Instructions to follow:
Each line that holds the word "computer" counts once; give the total for the records below and nothing else.

═══

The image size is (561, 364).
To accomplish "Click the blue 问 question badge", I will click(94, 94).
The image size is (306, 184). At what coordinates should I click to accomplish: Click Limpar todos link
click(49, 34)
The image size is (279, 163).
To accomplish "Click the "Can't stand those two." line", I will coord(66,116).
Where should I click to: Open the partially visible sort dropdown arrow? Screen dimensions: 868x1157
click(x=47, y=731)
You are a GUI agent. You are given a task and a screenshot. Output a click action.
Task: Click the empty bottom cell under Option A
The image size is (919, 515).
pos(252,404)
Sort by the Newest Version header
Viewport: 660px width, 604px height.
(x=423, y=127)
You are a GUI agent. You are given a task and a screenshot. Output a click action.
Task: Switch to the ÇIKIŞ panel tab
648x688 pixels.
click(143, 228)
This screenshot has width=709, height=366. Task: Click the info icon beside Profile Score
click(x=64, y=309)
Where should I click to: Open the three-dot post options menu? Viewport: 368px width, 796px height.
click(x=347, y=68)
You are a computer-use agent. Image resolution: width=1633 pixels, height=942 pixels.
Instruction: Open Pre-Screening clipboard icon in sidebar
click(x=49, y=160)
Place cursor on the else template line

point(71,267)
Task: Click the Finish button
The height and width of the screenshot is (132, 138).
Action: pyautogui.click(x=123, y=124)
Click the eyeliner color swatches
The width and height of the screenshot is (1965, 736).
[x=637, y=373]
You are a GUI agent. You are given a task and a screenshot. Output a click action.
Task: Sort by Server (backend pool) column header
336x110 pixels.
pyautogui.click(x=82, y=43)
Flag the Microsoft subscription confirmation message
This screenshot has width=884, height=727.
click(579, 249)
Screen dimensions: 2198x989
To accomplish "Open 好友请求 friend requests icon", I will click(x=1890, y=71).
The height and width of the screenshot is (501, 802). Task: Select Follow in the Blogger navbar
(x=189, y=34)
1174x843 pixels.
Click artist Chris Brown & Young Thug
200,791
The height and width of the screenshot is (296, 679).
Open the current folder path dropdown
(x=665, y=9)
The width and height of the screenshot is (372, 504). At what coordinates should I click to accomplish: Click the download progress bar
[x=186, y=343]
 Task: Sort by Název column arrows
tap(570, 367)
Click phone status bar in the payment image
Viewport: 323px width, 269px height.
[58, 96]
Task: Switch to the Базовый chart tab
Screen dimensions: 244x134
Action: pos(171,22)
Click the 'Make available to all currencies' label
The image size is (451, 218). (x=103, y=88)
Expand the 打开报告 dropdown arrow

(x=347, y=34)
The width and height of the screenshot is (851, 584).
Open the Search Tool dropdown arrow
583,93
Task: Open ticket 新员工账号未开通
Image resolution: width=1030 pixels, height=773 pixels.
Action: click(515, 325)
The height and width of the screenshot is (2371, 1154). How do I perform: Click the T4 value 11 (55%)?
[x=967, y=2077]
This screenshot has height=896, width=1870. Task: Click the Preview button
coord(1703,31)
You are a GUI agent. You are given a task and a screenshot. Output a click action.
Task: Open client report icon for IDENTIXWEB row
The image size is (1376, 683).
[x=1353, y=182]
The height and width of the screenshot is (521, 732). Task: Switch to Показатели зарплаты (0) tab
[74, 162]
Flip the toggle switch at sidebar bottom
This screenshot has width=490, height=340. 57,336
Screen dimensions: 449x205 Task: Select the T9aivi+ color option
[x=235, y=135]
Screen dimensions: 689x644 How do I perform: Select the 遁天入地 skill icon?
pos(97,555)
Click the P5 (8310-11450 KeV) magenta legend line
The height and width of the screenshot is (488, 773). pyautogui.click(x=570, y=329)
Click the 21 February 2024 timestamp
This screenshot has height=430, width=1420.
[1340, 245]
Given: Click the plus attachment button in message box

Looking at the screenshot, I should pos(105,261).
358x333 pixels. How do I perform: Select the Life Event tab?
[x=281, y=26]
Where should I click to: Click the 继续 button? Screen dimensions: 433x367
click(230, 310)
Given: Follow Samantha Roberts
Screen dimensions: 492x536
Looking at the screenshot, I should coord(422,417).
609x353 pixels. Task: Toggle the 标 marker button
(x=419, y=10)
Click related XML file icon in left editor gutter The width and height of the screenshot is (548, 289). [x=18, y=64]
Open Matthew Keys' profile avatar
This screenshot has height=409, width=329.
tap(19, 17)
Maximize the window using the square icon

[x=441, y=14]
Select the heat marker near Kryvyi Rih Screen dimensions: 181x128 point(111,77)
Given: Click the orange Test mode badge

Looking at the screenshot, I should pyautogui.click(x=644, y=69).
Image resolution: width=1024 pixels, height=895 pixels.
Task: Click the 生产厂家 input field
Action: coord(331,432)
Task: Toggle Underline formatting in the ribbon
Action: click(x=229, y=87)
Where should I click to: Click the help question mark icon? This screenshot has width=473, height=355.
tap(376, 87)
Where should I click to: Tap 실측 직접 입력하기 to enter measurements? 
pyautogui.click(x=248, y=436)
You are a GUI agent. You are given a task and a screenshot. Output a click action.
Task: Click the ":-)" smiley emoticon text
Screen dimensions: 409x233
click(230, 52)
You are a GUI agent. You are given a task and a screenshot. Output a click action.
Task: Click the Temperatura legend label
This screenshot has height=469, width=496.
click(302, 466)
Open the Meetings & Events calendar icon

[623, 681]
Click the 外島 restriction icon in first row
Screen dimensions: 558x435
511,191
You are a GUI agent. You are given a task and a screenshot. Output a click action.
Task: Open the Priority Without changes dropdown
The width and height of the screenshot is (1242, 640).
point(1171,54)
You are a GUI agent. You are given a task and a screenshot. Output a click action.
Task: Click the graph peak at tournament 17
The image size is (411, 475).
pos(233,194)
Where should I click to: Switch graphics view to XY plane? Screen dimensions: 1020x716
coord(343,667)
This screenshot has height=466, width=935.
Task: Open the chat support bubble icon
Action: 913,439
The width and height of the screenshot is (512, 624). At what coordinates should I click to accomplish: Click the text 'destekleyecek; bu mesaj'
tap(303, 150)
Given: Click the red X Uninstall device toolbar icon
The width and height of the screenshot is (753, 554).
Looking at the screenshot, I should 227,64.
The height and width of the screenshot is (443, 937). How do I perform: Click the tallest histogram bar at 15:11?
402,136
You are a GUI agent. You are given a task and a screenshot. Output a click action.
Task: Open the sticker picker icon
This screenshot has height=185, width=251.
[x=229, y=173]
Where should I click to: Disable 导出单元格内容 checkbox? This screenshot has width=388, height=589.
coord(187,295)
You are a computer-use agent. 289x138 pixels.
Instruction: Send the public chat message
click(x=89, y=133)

═══

Exercise result:
2